Monatelang wartet die Republik auf den Rücktritt von Christian Wulff als Bundespräsident. Am vergangenen Freitag war es dann so weit: Er trat von seinem Amt zurück und Horst Seehofer übernahm bis zur Wahl eines neuen Bundespräsidenten die Amtsgeschäfte.

Die Bundesregierung (FDP und Union) will sich zusammen mit SPD und Grünen – ohne die Linke und die Piraten – auf einen gemeinsamen Kandidaten einigen. Als Favoriten gelten Klaus Töpfer, Wolfgang Huber und Joachim Gauck. Kandidatinnen wurden nicht genannt.

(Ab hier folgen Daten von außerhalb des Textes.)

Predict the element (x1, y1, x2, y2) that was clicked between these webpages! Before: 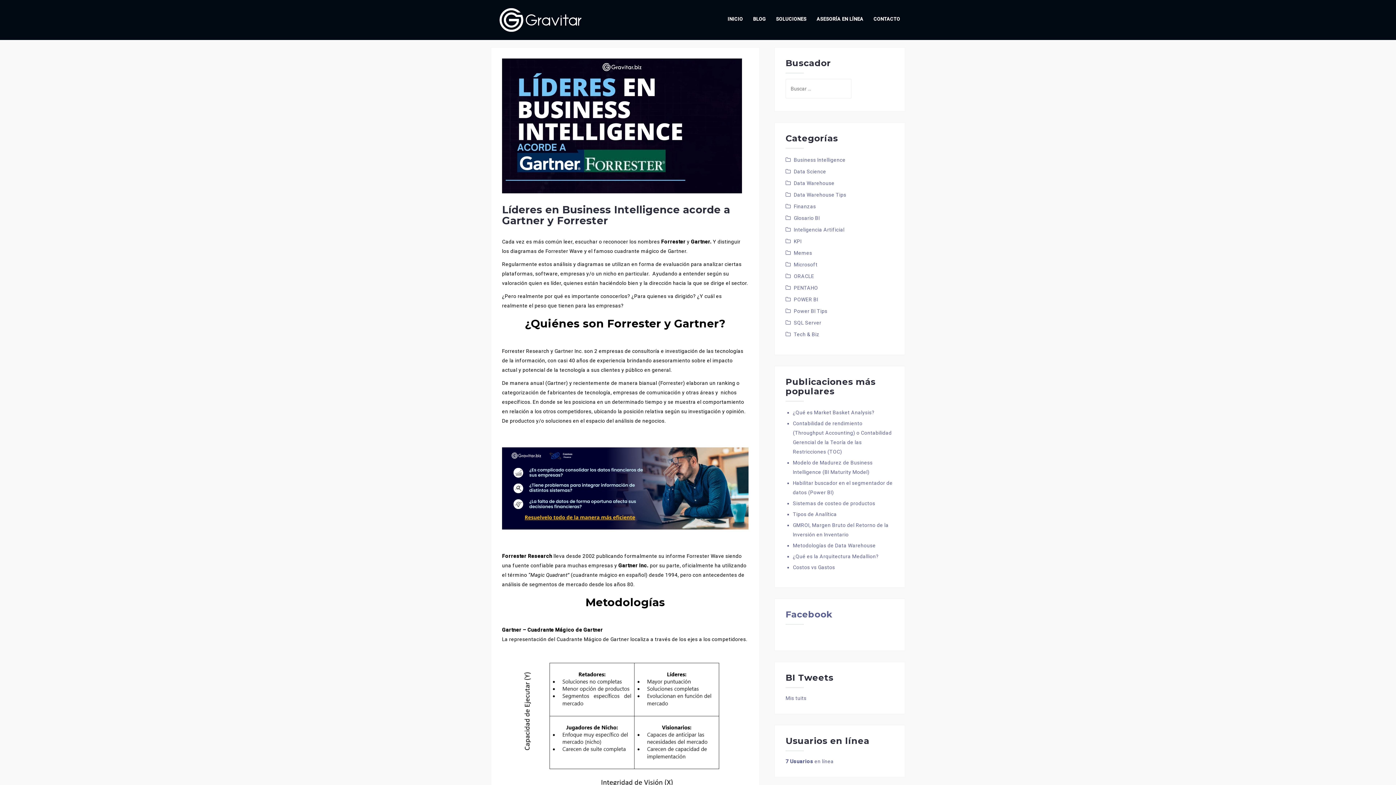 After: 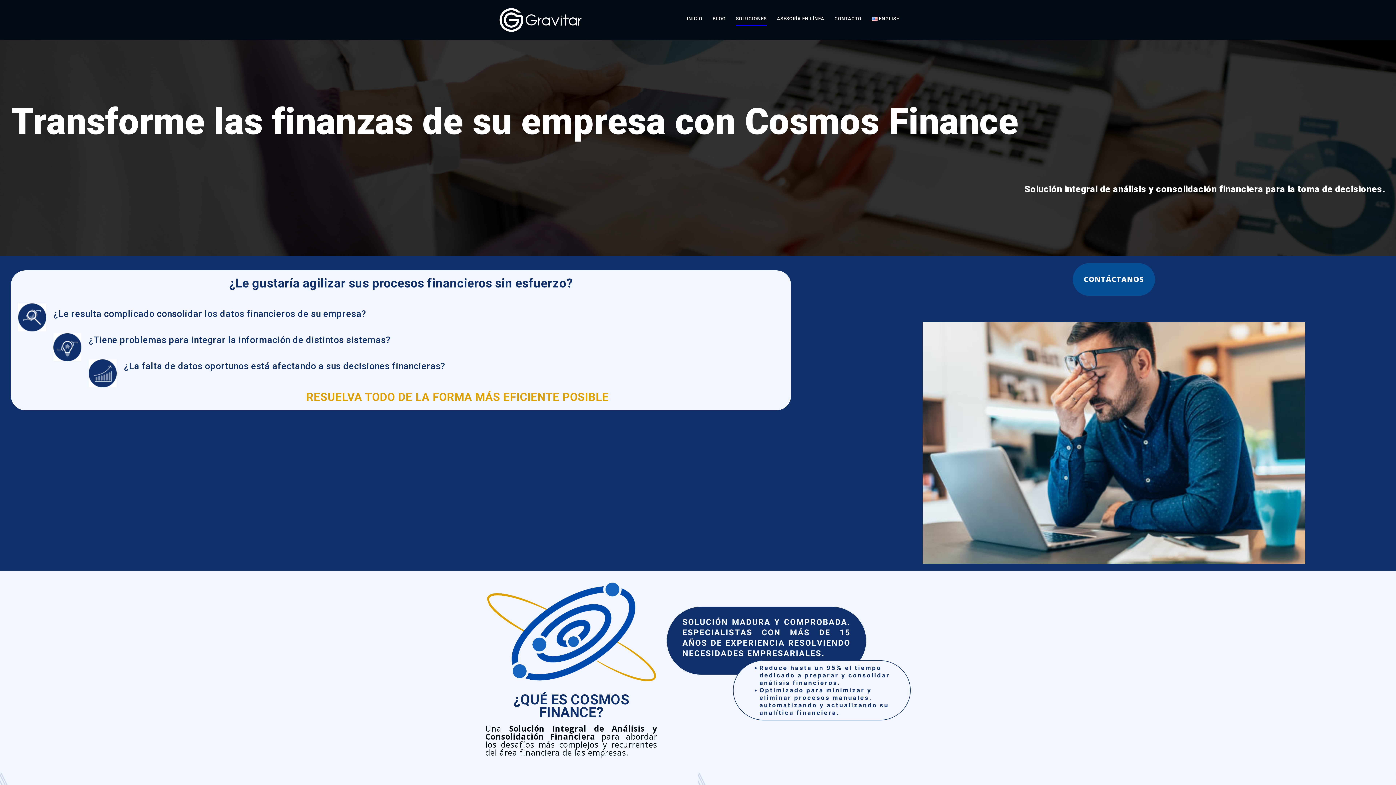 Action: bbox: (502, 485, 748, 491) label: Banner Cosmos Finance (1)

Die FDP votiert für den bereits 2010 von Grünen und SPD favorisierten Joachim Gauck. Diesen lehnt Bundeskanzlerin Angela Merkel ab. Klaus Töpfer wird von der FDP strikt abgelehnt. Eine Eskalation droht.

Doch Sonntagabend präsentieren dann Koalition und Opposition Joachim Gauck als neuen Bundespräsidentenkandidaten.